In conclusion, the pivotal trials for the first four vaccines authorized by the European Commission fulfilled their purpose and provided adequate evidence for granting conditional marketing authorization. We should, however, leverage the learnings all involved parties made during the 2020–2021 pandemic experience to develop even better vaccine trial protocols in the future which would ideally allow quick generation of robust results, and better comparability between vaccines, even under severe time pressure. We think that this can be better achieved through collaboration between academia, industry and regulators.

Supplementary Materials

Appendix to Section 4: Detailed description of the four case studies.

Disclosure Statement

The authors had been involved in the regulatory assessment of the considered vaccines.
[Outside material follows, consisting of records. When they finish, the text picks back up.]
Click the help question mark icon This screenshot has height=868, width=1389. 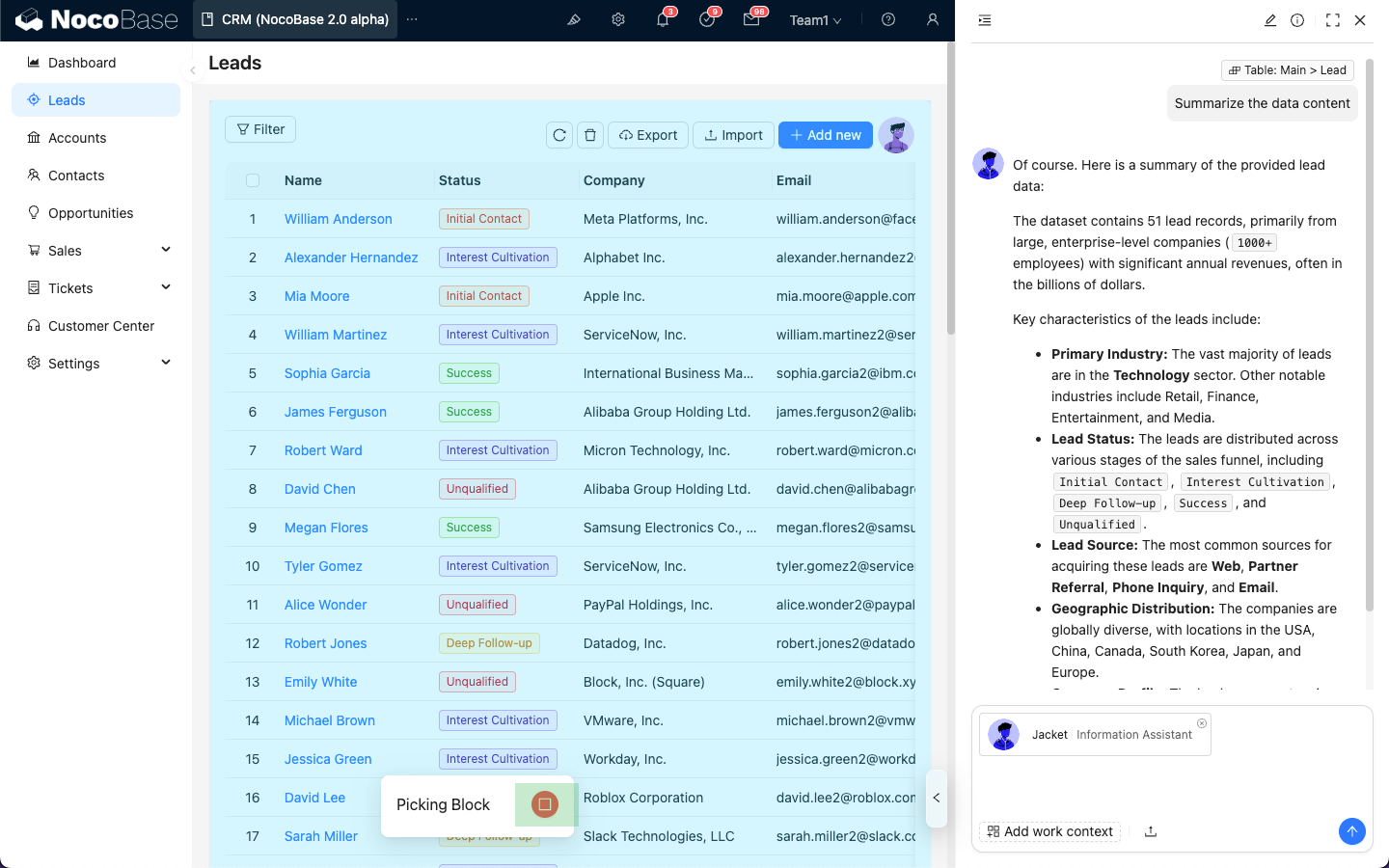click(888, 19)
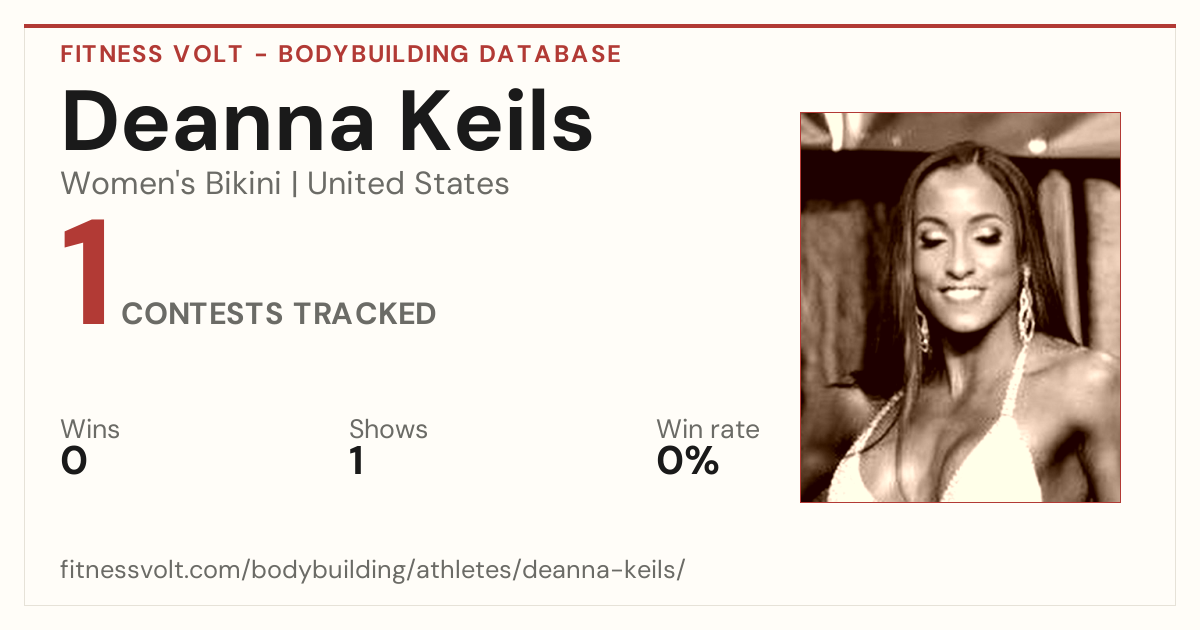This screenshot has width=1200, height=630.
Task: Click the word Bodybuilding in header
Action: point(377,54)
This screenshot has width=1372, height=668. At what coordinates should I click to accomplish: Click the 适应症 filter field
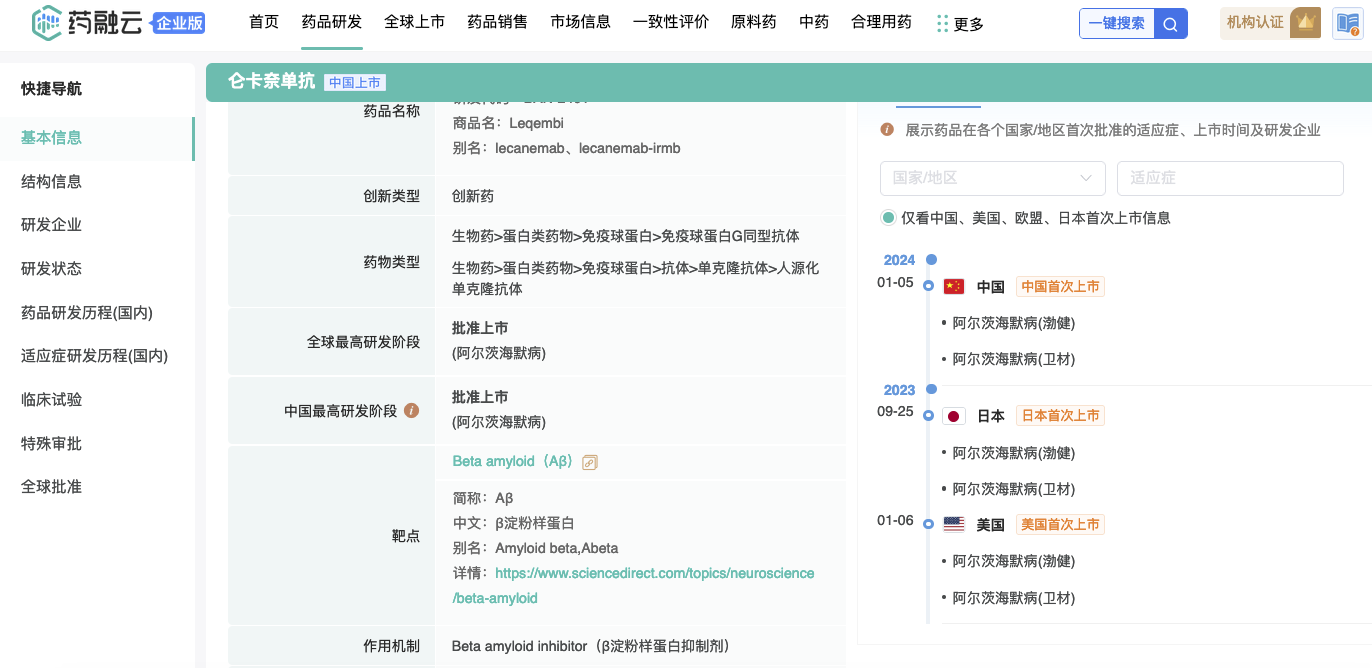1229,178

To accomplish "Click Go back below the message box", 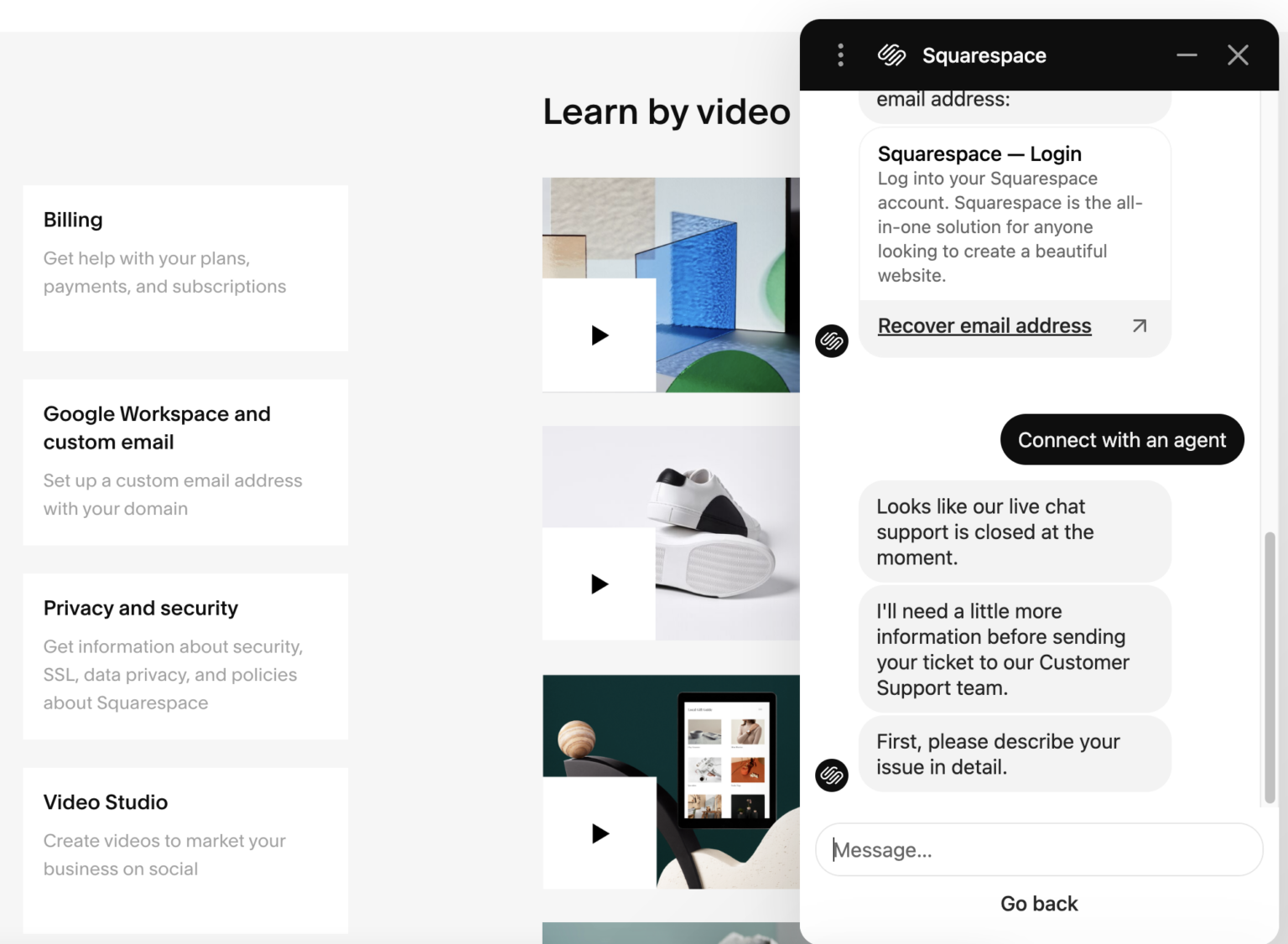I will (1038, 904).
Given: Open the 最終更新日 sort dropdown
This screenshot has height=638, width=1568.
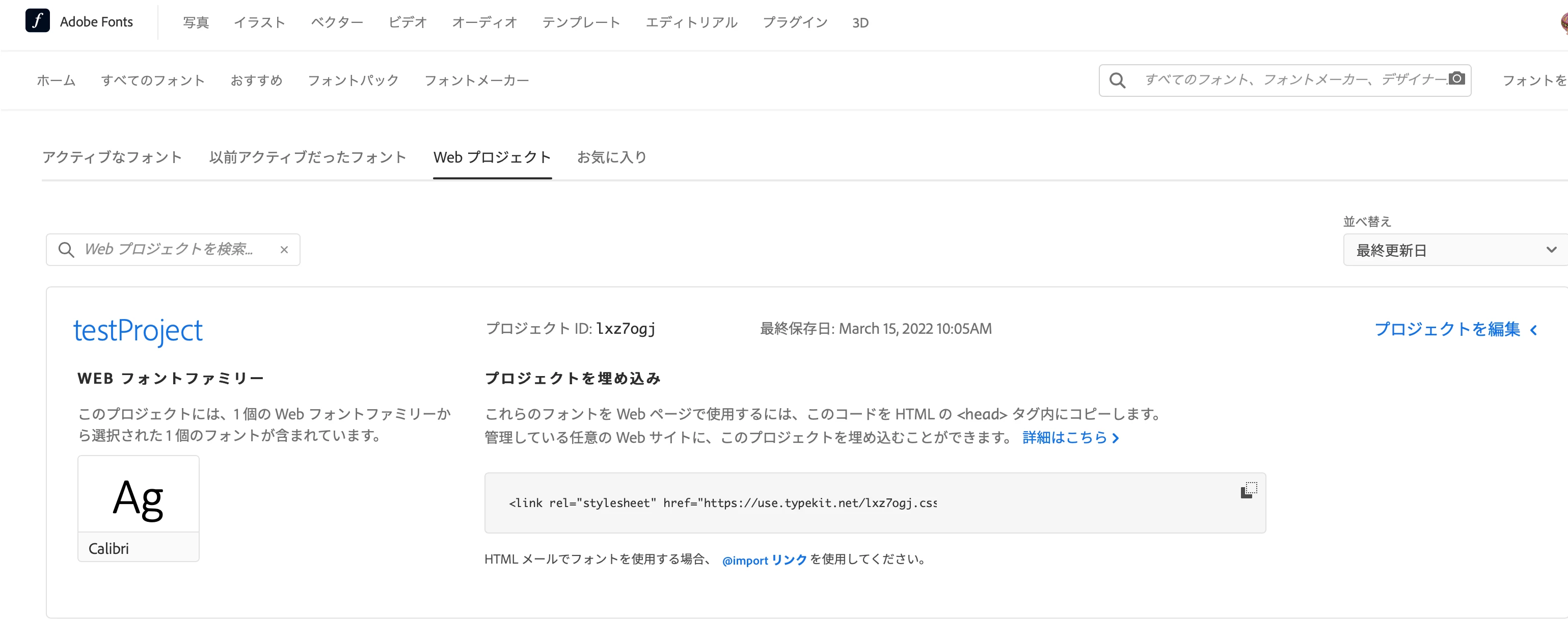Looking at the screenshot, I should point(1455,250).
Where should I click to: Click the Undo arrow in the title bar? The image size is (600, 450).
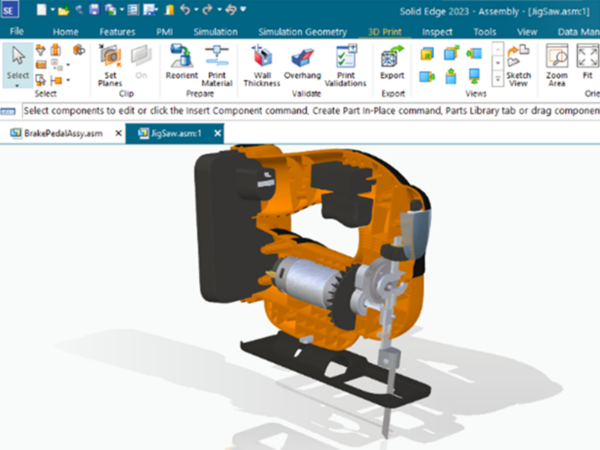point(185,10)
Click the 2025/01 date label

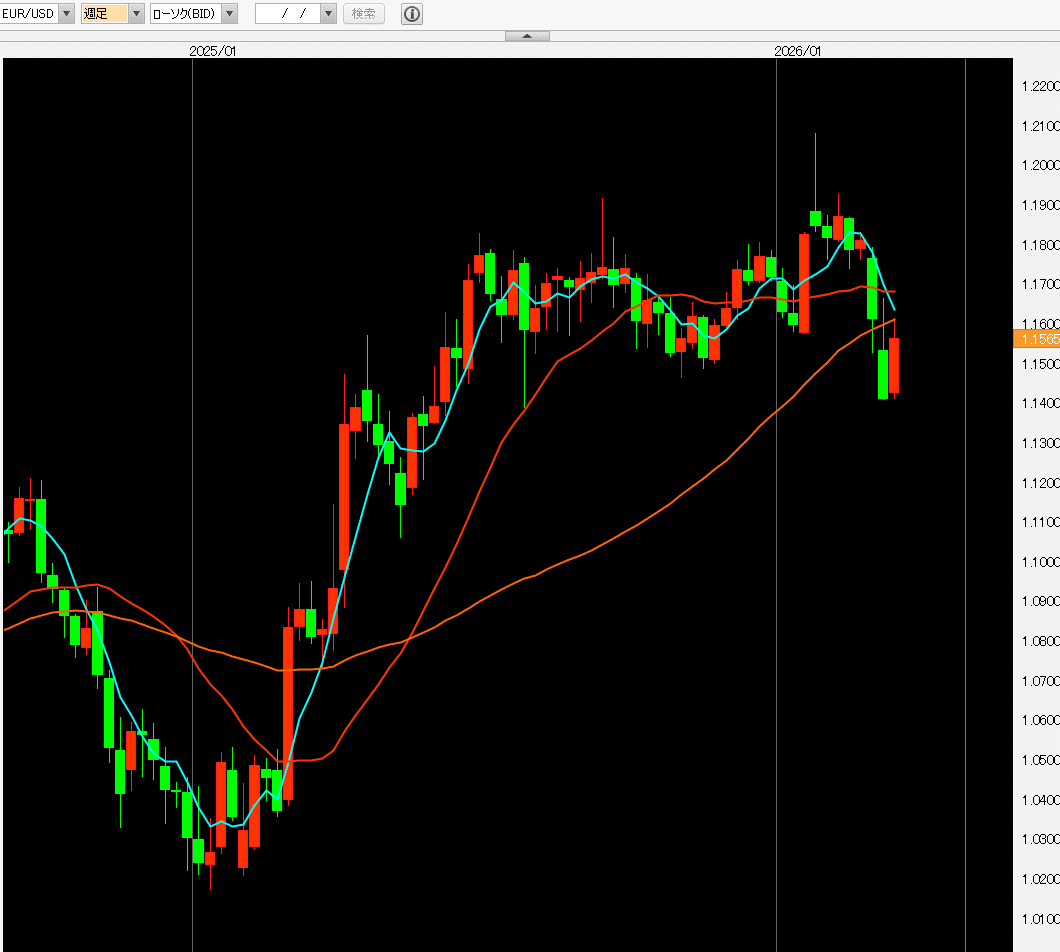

The views expressed in this article are the personal views of the authors and may not be understood or quoted as being made on behalf of or reflecting the position of the regulatory agencies or organizations with which the authors are employed/affiliated.

BH, EA,WJ, KOR, LAD, MG, FK, MP, FPL, TL, AK, JZ and KR are affiliated with EMA’s Biostatistics Working Party and/or the European Specialized Expert Community of the Methodology Working Party. AK and JZ are affiliated with EMA’s Scientific Advice Working Party. FPL was affiliated with EMA’s Scientific Advice Working Party at the time of article submission and is affiliated with EMA’s Committee for Medicinal Products for Human Use since September 2022. FK is affiliated with EMA’s Emergency Task Force.

Martin Posch declares that he is the statistician of the trial “A Phase 2, Comparative Randomized Trial to Evaluate the impact of reduced COVID-19 mRNA vaccination regimens on immunological responses and reactogenicity in pediatric subjects with and without prior SARS-CoV-2 infection (CoVacc)” and contributes also the other clinical trials funded by the EU-Horizon 2020 Project Vaccelerate H2020-IBA-SC1-CORONAVIRUS-2020-4. Grant agreement number 101037867.

Additional information

Funding

The author(s) reported there is no funding associated with the work featured in this article.